La Chine doit-elle craindre la fuite des capitaux ?

La Chine doit-elle craindre la fuite des capitaux ?

Soutenus par les projets de routes de la soie, les investissements à l’étranger ont augmenté de 130 % en 2016. Cet engagement est considéré comme le signe le plus tangible de l’intégration croissante de la puissance chinoise au système international, et des opportunités qu’elle offre à des économies moins dynamiques. Les pays en développement ou semi-développés ont reçu 83 % des investissements chinois dans des projets de construction pour la période 2005-2019. Les pays développés ont reçu 62 % des investissements chinois dans d’autres secteurs1, souvent sous la forme de fusions et d’acquisitions.

Pékin s’est alarmé toutefois de ce qui s’apparente de plus en plus à une fuite des capitaux, qui aurait atteint 119 milliards de dollars en 20172 pour les investissements à destination de l’Europe et des États-Unis. Les autorités financières chinoises s’inquiètent des investissements massifs dans le secteur de l’immobilier, dans celui du tourisme, ou dans des achats de prestige comme les vignobles français. Ce mouvement traduit en effet une perte de confiance dans l’économie chinoise et dans sa monnaie, ainsi qu’une volonté des investisseurs chinois de mettre leurs capitaux en sécurité à l’étranger.

Autre sujet d’inquiétude, les réserves de change, qui culminaient à 4 000 milliards de dollars en 2014, ont fortement diminué, pour passer sous la barre des 3 000 milliards de dollars en 2016, leur plus bas niveau depuis 2010 qui n’a pas remonté depuis.
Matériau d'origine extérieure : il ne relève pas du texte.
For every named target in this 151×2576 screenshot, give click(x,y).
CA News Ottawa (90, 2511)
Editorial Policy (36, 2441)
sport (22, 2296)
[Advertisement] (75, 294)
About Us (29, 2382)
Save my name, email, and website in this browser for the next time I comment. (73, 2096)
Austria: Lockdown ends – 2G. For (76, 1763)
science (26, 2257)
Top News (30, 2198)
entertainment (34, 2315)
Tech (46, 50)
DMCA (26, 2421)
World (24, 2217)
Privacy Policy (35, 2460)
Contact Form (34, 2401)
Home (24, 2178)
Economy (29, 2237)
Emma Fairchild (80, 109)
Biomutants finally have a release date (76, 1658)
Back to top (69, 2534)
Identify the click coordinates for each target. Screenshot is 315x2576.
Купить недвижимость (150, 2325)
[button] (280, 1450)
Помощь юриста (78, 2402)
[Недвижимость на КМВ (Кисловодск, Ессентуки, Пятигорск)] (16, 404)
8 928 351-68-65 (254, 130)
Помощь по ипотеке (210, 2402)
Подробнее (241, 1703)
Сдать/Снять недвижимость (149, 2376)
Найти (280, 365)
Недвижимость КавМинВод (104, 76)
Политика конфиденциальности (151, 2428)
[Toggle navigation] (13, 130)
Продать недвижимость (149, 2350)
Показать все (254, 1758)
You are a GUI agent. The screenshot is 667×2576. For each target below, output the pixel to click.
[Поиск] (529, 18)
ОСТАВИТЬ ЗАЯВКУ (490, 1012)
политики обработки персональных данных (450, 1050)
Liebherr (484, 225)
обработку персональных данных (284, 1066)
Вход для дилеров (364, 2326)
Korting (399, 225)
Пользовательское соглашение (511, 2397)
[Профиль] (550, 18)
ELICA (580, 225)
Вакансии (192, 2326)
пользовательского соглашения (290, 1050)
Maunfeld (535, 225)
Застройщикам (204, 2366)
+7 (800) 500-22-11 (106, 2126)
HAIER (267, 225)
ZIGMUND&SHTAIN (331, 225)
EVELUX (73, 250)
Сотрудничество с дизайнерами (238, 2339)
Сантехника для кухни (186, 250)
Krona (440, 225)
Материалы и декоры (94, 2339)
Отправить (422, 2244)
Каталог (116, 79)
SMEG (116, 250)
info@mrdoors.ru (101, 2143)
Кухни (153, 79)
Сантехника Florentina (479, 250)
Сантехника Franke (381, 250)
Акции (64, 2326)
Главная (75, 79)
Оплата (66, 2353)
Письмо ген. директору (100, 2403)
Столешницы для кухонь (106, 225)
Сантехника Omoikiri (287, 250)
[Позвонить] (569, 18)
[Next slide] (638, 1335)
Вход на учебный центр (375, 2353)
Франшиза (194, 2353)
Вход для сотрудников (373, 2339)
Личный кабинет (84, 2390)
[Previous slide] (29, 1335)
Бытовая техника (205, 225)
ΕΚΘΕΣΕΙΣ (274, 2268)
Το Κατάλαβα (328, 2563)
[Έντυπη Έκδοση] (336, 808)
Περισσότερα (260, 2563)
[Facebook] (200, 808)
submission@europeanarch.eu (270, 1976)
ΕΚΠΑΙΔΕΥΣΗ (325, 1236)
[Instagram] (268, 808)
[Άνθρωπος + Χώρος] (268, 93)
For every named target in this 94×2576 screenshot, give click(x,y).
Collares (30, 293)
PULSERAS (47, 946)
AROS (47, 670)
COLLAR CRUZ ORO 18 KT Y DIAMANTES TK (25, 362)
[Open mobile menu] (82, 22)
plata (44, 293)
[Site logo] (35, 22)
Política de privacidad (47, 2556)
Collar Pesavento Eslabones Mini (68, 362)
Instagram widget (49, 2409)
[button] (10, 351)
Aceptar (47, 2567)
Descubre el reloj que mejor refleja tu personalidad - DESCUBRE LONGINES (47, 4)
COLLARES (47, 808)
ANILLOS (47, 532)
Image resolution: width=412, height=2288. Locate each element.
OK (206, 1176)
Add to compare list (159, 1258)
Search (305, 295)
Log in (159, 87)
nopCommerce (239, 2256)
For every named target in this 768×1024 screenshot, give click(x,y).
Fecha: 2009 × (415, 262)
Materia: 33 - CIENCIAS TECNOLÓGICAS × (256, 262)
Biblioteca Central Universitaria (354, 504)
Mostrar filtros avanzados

La Chine a donc pris des mesures visant à reprendre le contrôle des investissements à l’étranger, au risque de se priver de l’un des principaux facteurs d’attractivité de la puissance chinoise. En 2017, le montant des investissements prévus a chuté de 74 %. L’effondrement (– 94 %) a été spectaculaire aux États-Unis sous Donald Trump en 2019. L’Union européenne a pris le relais, mais de nouvelles mesures visant à mieux contrôler les investissements étrangers dans des secteurs sensibles comme la haute technologie duale ont été mises en place, freinant l’intérêt de la Chine. Des mesures plus strictes visant à freiner les sorties de capitaux ont été adoptées par Pékin. Une nouvelle mesure concerne l’interdiction de toute acquisition supérieure à un milliard de dollars à l’étranger par une entreprise chinoise, dans un secteur d’activité différent de son secteur d’origine ou dans l’immobilier. Au niveau individuel, les autorisations de transferts de capitaux à l’étranger ne peuvent dépasser 50 000 dollars par an. De multiples mesures de contournement de cette règle ont toutefois été mises en place, de l’utilisation de « passeurs » entre Shenzhen et Hong Kong à celle d’hommes de paille, de montages financiers clandestins ou de la corruption.